You’ve got an in-form Gamine running a seven-furlong sprint on an Eastern track with a Breeders’ Cup berth on the line. Given what this combination has created in the past, it’s no wonder you’ll find the Champion Female Sprinter of 2020 in a race called the Ballerina.

Gamine-Ballerina
Gamine’s balletic stride is illustrated in her 10-length romp in July’s Great Lady M Stakes at Los Alamitos. The Champion Female Sprinter of 2020 returns to Saratoga Saturday for the Grade 1 Ballerina Stakes. (Image: Ernie Belmonte)

After all, almost every time Gamine runs, it resembles a Thoroughbred sprinting ballet; one of the most fluid, seamless strides you’ll see from a sprinter.

That’s what makes the 4-year-old daughter of Into Mischief the one to beat in the Grade 1 Ballerina Stakes. The Ballerina is one of six Grade 1s on Saratoga’s Travers Stakes Saturday card. It sends its 3-year-old and up fillies and mares seven furlongs on the Spa’s main track. Along with $300,000 of the $500,000 purse, the winner earns a berth in the Nov. 6 Breeders’ Cup Filly and Mare Sprint at Del Mar.

That’s a race Gamine is well-acquainted with. After all, she set the track record in that race at Keeneland last year. That kick-started a four-race winning streak that brings Gamine back east in search of more stakes titles. And make no mistake, the Bob Baffert-trained sprinter loves her some Eastern tracks.

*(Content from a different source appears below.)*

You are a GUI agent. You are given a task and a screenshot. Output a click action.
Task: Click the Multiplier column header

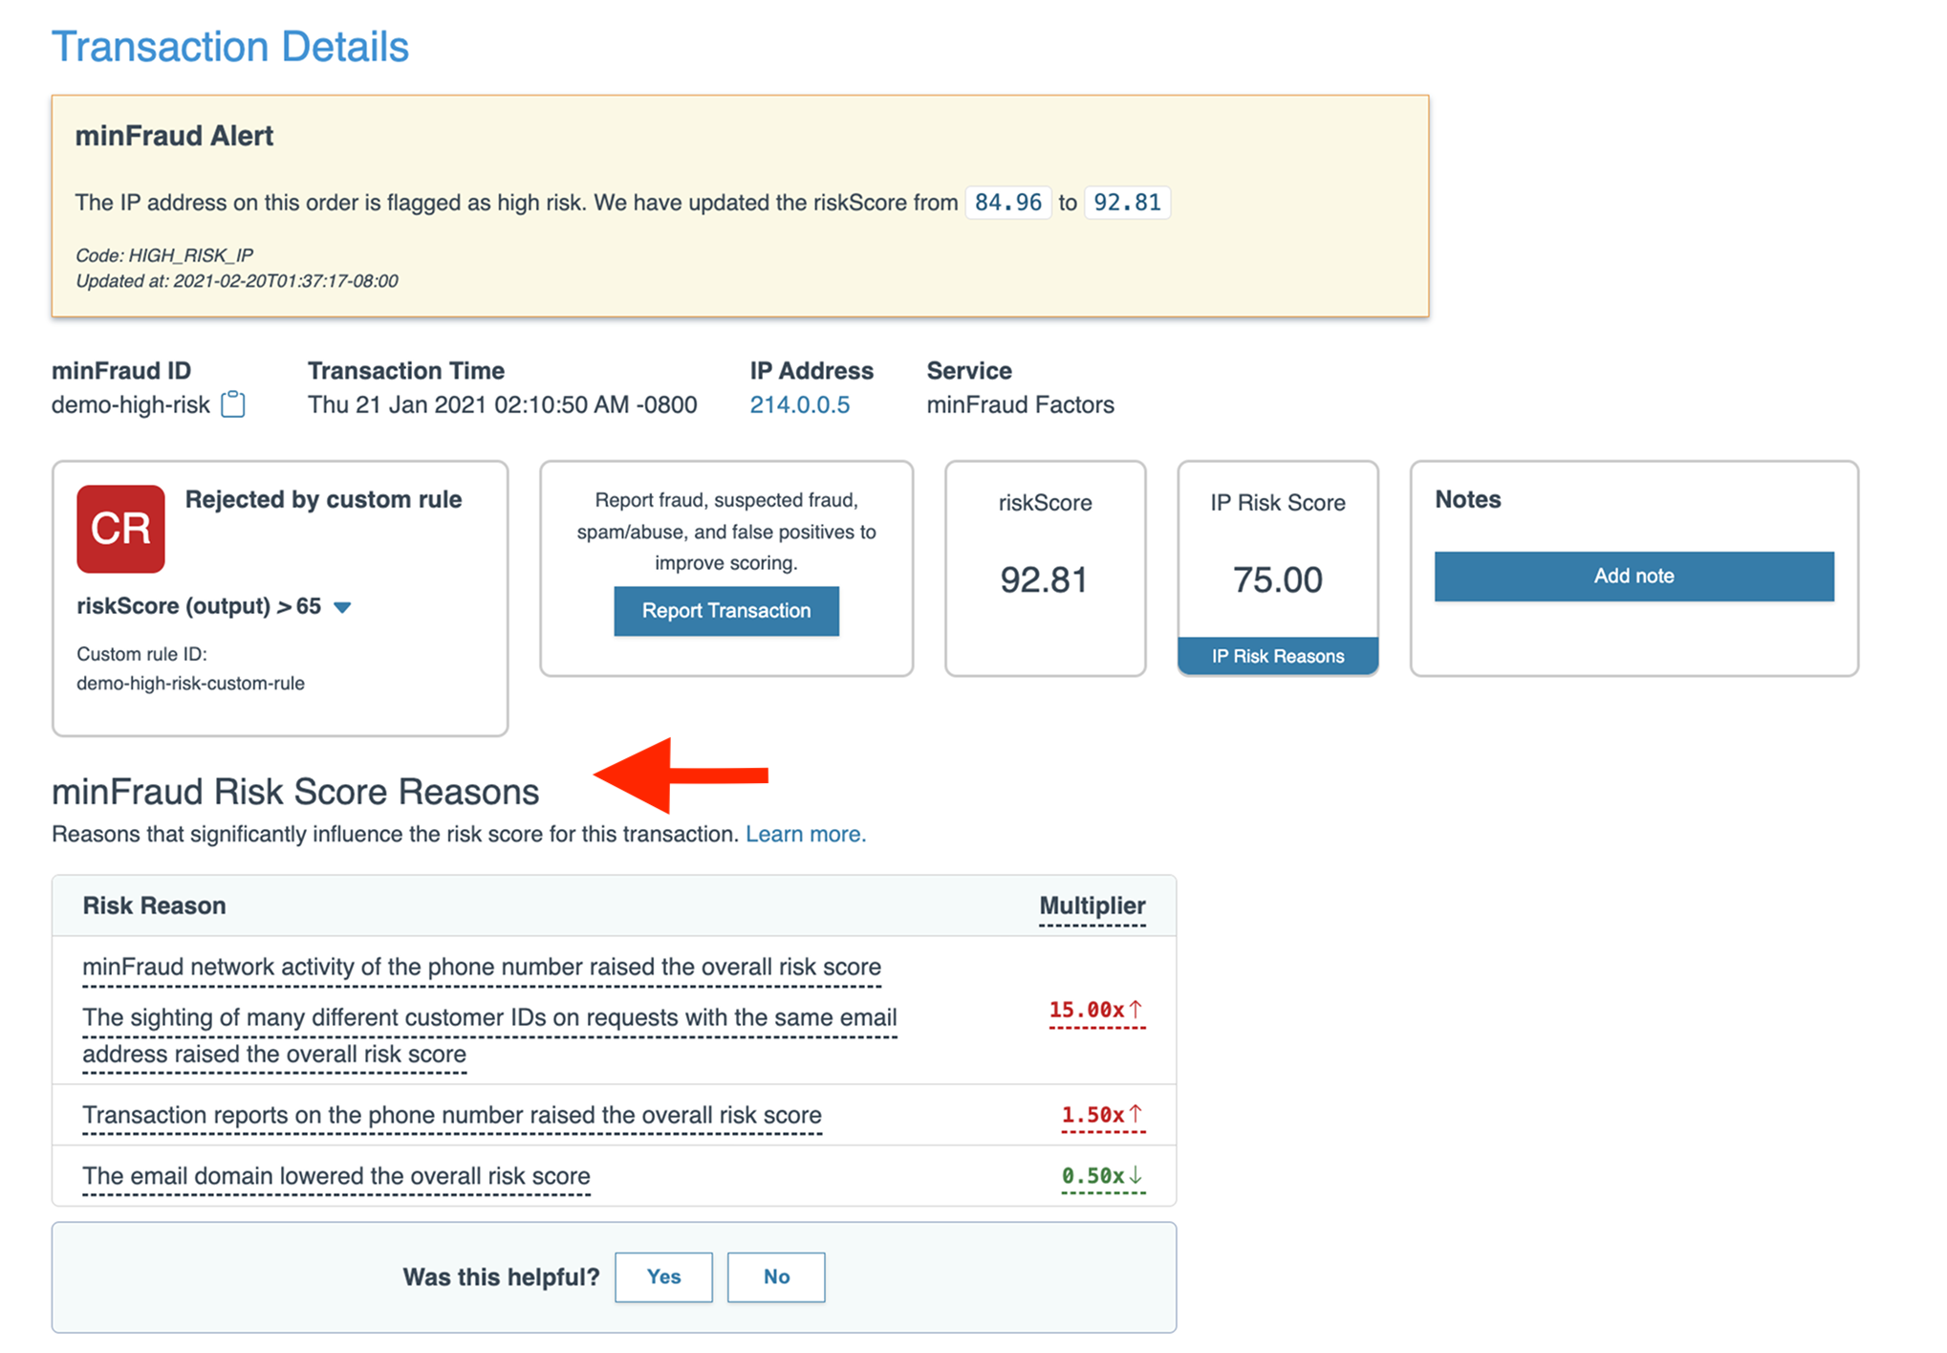(1092, 906)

Gamine travels very, very well

Not that the West Coast-based filly can’t run anywhere, which we’ve seen. Of Gamine’s eight career victories – coming in nine races – five came at tracks in either the Eastern or Central time zones. She’s won at Oaklawn Park (Arkansas), Keeneland and Churchill Downs (Kentucky), and Belmont Park and Saratoga (New York).

This explains why Baffert can’t get the shipping documents filled out quickly enough.

“She’s filled out and she looks good, and she’s been working well, so we wouldn’t send her unless we thought she was doing real well,” Baffert told the New York Racing Association. “We’re excited about it. She always runs well when she goes back east. She likes the Eastern tracks.”

Saratoga certainly holds a fond memory here

Gamine certainly likes New York. She won last year’s Acorn Stakes at Belmont Park by 18 ¾ lengths in a stakes-record 1:32.55 for one mile. In her only Saratoga visit, she romped to a seven-length victory in last year’s Test Stakes.

This year, she’s ventured east only once, coming into Churchill Downs on Kentucky Derby Day and riding out with the Derby City Distaff title. That victory over seven furlongs gave Gamine her fourth Grade 1 title.

She bookended that with a season-opening, glorified workout victory in the Grade 3 Las Flores at Santa Anita. Last out, Gamine destroyed an overmatched field by 10 lengths in the July 5 Grade 2 Great Lady M at Los Alamitos. Only once during her four-race win streak has anyone finished within two lengths of her. That was Sconsin in the Derby City Distaff, who finished 1 ¾ lengths back after Gamine bobbled at the start.

Baffert wants to see more of Gamine

“She’s just brilliant, just a brilliant filly,” Baffert said. “She’s fun to watch and people like watching her run. Fans love those kind of horses, and they count on them.”

Even with Gamine at the top of her game, Baffert is thinking about the next moves for his star sprinter. He noted that when Gamine comes down the stretch, she cocks her head. Baffert asked Velazquez why she does that, because he said she doesn’t do it during morning workouts.

“He said maybe because she’s going so fast,” Baffert said. “Eventually, I’d like to stretch her out. I still think I can stretch her out. I think if we could slow her down a little bit, she’d stretch out. When I did stretch her out the two times there, it was the wrong time to try her long. But I think as they get older, they can do it.”